## Instructions for the task
Leave out the pictures and retype exactly the lines from the line with "Screen dimensions: 1280x800" through the end of the listing below.

*** Given information ***

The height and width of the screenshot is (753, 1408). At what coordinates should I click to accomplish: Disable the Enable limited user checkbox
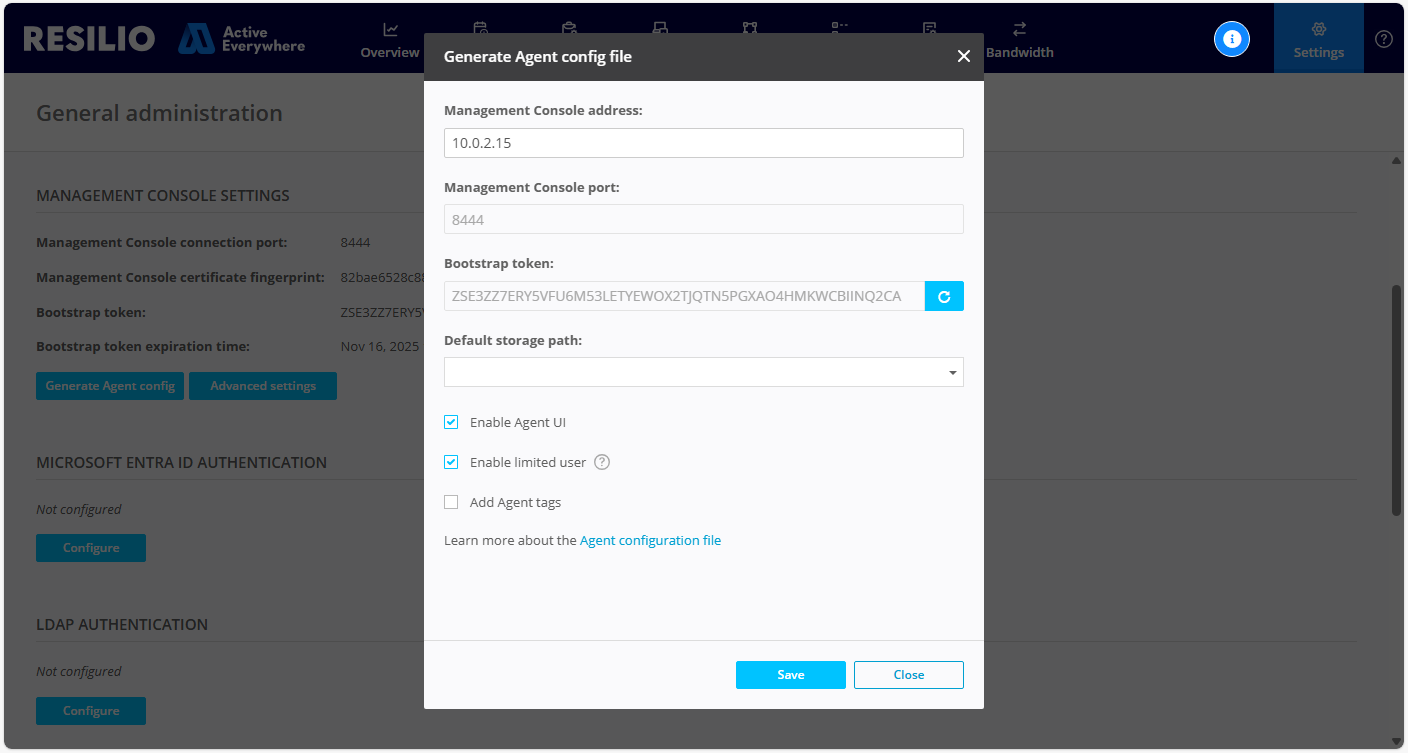(x=451, y=462)
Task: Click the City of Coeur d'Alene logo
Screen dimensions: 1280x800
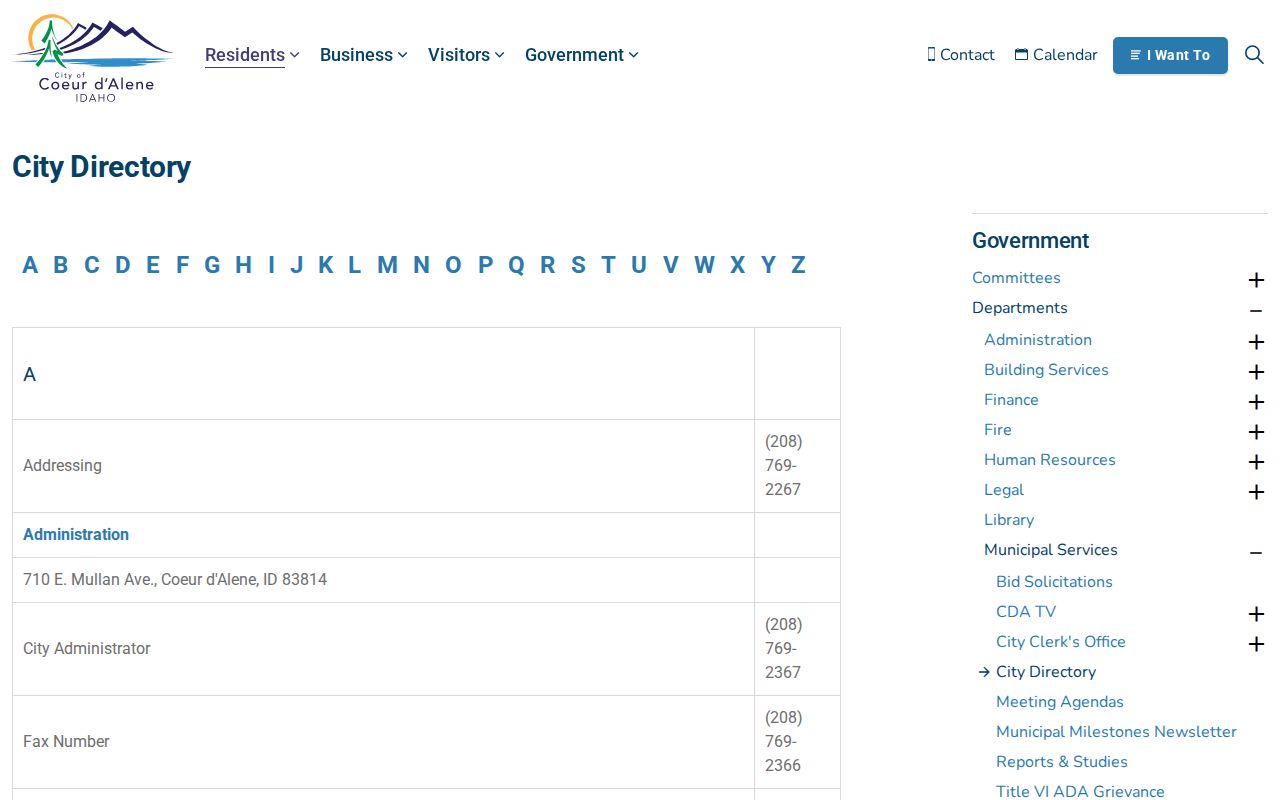Action: [93, 58]
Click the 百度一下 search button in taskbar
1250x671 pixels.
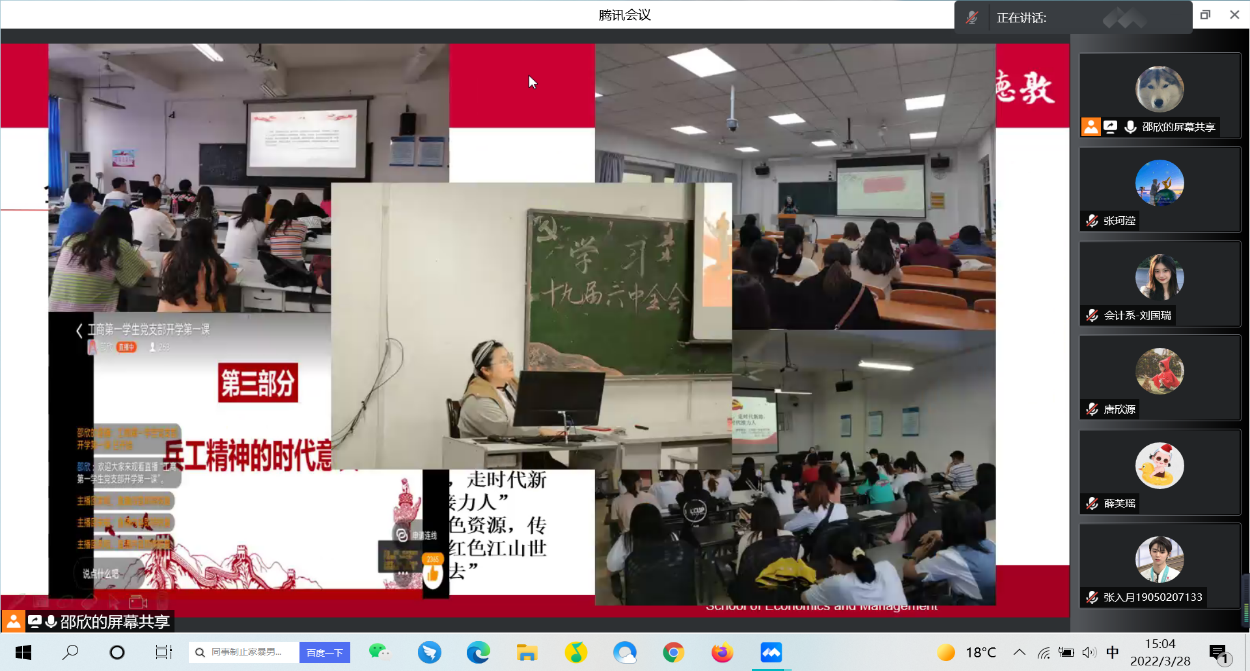324,653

*** End of Given information ***

## Output below
Screen dimensions: 1280x800
Action: [93, 58]
Click the 百度一下 search button in taskbar
1250x671 pixels.
324,653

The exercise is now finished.